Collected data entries
------
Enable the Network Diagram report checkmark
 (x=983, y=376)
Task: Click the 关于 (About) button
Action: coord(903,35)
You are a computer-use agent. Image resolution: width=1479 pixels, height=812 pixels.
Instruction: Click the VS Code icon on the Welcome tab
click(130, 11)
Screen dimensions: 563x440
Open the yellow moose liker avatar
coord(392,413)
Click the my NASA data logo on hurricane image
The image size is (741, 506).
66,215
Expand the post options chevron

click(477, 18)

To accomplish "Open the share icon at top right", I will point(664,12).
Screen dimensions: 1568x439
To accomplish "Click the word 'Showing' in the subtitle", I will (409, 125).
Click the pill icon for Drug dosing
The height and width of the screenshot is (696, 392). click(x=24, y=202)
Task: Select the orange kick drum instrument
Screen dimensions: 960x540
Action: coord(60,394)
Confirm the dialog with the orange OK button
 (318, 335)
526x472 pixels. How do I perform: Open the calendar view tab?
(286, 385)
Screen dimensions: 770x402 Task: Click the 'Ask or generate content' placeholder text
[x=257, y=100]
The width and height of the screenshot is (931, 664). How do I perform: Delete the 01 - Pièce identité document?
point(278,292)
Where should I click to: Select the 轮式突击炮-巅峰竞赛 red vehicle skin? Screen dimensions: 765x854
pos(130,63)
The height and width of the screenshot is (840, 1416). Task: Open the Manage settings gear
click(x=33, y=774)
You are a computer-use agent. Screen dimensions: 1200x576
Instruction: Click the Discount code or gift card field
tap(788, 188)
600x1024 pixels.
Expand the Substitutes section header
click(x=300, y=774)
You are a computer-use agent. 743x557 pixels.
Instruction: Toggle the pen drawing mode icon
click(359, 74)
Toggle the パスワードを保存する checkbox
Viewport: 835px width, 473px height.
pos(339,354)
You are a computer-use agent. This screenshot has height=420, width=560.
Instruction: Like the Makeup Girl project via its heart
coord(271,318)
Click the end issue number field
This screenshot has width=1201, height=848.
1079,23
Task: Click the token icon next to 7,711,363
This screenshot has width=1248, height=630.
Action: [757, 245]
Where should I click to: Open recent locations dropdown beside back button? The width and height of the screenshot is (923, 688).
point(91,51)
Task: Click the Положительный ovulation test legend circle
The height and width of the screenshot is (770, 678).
------
TASK BRIEF:
Whatever lines appear above, reproduce every one of them exactly.

FINISHED TASK:
Enable the Network Diagram report checkmark
 (x=983, y=376)
Task: Click the 关于 (About) button
Action: coord(903,35)
You are a computer-use agent. Image resolution: width=1479 pixels, height=812 pixels.
Instruction: Click the VS Code icon on the Welcome tab
click(130, 11)
Screen dimensions: 563x440
Open the yellow moose liker avatar
coord(392,413)
Click the my NASA data logo on hurricane image
The image size is (741, 506).
66,215
Expand the post options chevron

click(477, 18)

To accomplish "Open the share icon at top right", I will point(664,12).
Screen dimensions: 1568x439
To accomplish "Click the word 'Showing' in the subtitle", I will (409, 125).
Click the pill icon for Drug dosing
The height and width of the screenshot is (696, 392). click(x=24, y=202)
Task: Select the orange kick drum instrument
Screen dimensions: 960x540
Action: coord(60,394)
Confirm the dialog with the orange OK button
 (318, 335)
526x472 pixels. How do I perform: Open the calendar view tab?
(286, 385)
Screen dimensions: 770x402 Task: Click the 'Ask or generate content' placeholder text
[x=257, y=100]
The width and height of the screenshot is (931, 664). How do I perform: Delete the 01 - Pièce identité document?
point(278,292)
Where should I click to: Select the 轮式突击炮-巅峰竞赛 red vehicle skin? Screen dimensions: 765x854
pos(130,63)
The height and width of the screenshot is (840, 1416). Task: Open the Manage settings gear
click(x=33, y=774)
You are a computer-use agent. Screen dimensions: 1200x576
Instruction: Click the Discount code or gift card field
tap(788, 188)
600x1024 pixels.
Expand the Substitutes section header
click(x=300, y=774)
You are a computer-use agent. 743x557 pixels.
Instruction: Toggle the pen drawing mode icon
click(359, 74)
Toggle the パスワードを保存する checkbox
Viewport: 835px width, 473px height.
pos(339,354)
You are a computer-use agent. This screenshot has height=420, width=560.
Instruction: Like the Makeup Girl project via its heart
coord(271,318)
Click the end issue number field
This screenshot has width=1201, height=848.
1079,23
Task: Click the token icon next to 7,711,363
This screenshot has width=1248, height=630.
Action: [757, 245]
Where should I click to: Open recent locations dropdown beside back button? The width and height of the screenshot is (923, 688).
point(91,51)
Task: Click the Положительный ovulation test legend circle
The height and width of the screenshot is (770, 678).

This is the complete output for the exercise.